Ya I can handle the stress and everything but I just can't handle people espically around when it happend I start to day dream and it comes back and I hear them talking to me when I'm out its terrible. I hope it's better for you then it is for me because I've been considering folding my cards.

This was in Portland, and that person still posts on Craigslist trying to find me, and they work out at 24/hour fitness in downtown Portland

Thanks fit, I haven't told anyone

Why do your colleagues allude to you being homosexual?

I work at a call center -- thank goodness they hire anyone.

The general mentality is that of middle-schoolers / high-schoolers and that's why it's such a concern for them

the fucking guy still tries to find you? for what??

Besides that fact that he's a psycho rapist?

Go take a bat to his knees.

Kek. Serves u right. Marines are all jar head tough guy faggots. Signed chair force fag who actually learned something applicable to civi life.

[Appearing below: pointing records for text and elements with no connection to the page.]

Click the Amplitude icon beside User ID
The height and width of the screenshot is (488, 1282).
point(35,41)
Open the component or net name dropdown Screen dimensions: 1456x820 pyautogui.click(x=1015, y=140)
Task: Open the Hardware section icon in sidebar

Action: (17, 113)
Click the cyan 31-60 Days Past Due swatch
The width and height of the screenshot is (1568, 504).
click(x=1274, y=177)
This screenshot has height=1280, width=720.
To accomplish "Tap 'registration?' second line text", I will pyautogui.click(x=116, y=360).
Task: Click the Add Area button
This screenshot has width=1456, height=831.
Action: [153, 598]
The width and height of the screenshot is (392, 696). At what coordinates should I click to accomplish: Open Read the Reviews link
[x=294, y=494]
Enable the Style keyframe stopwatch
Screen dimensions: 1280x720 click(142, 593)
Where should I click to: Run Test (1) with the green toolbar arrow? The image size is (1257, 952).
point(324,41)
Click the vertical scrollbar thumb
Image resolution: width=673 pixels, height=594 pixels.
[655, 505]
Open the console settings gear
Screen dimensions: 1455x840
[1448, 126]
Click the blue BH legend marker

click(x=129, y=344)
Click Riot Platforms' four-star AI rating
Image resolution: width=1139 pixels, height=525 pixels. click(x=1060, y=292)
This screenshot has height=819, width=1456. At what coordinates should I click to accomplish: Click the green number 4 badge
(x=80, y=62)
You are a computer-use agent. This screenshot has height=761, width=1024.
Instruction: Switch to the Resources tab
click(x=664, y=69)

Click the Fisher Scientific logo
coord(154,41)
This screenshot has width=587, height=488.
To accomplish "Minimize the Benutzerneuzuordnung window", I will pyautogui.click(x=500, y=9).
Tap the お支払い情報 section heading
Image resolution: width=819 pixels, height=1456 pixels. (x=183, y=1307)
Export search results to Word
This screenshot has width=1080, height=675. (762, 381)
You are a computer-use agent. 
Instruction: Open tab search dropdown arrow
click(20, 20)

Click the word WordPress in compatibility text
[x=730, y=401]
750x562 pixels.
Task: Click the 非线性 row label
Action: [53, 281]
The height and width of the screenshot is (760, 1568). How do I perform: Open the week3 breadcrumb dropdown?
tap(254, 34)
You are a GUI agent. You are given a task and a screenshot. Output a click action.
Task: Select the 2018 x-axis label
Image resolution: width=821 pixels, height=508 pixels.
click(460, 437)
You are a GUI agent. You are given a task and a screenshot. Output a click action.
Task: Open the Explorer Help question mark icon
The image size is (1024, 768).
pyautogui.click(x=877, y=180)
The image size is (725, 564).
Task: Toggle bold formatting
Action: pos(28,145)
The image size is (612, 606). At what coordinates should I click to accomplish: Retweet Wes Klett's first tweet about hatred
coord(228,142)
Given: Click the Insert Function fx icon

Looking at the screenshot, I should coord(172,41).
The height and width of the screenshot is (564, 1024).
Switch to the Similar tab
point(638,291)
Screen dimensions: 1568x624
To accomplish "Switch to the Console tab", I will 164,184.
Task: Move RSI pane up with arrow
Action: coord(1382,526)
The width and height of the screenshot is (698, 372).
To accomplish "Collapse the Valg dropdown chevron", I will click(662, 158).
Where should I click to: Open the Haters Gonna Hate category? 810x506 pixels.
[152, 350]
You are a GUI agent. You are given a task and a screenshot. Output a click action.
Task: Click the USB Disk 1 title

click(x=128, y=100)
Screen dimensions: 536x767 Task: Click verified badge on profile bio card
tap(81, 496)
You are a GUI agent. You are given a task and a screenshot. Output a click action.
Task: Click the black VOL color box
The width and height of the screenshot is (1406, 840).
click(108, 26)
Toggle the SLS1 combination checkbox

Well we know where he works and lives, and can find his Craigslist ad I'm sure.

Any Portland boys up for some good ole' fag bashing?

Reporting

There's a hotline for rape victims and the one specifically for military rape victims saved my life
safehelpline.org/
Then can get you counselling and therapy, the people there really care. Stay strong user.

Rapist detected

according to feminists I was sexually assaulted once. still waiting for the PTSD to kick in

...

no

I'm so sorry man. I'm glad things are starting to look up for you. Good luck.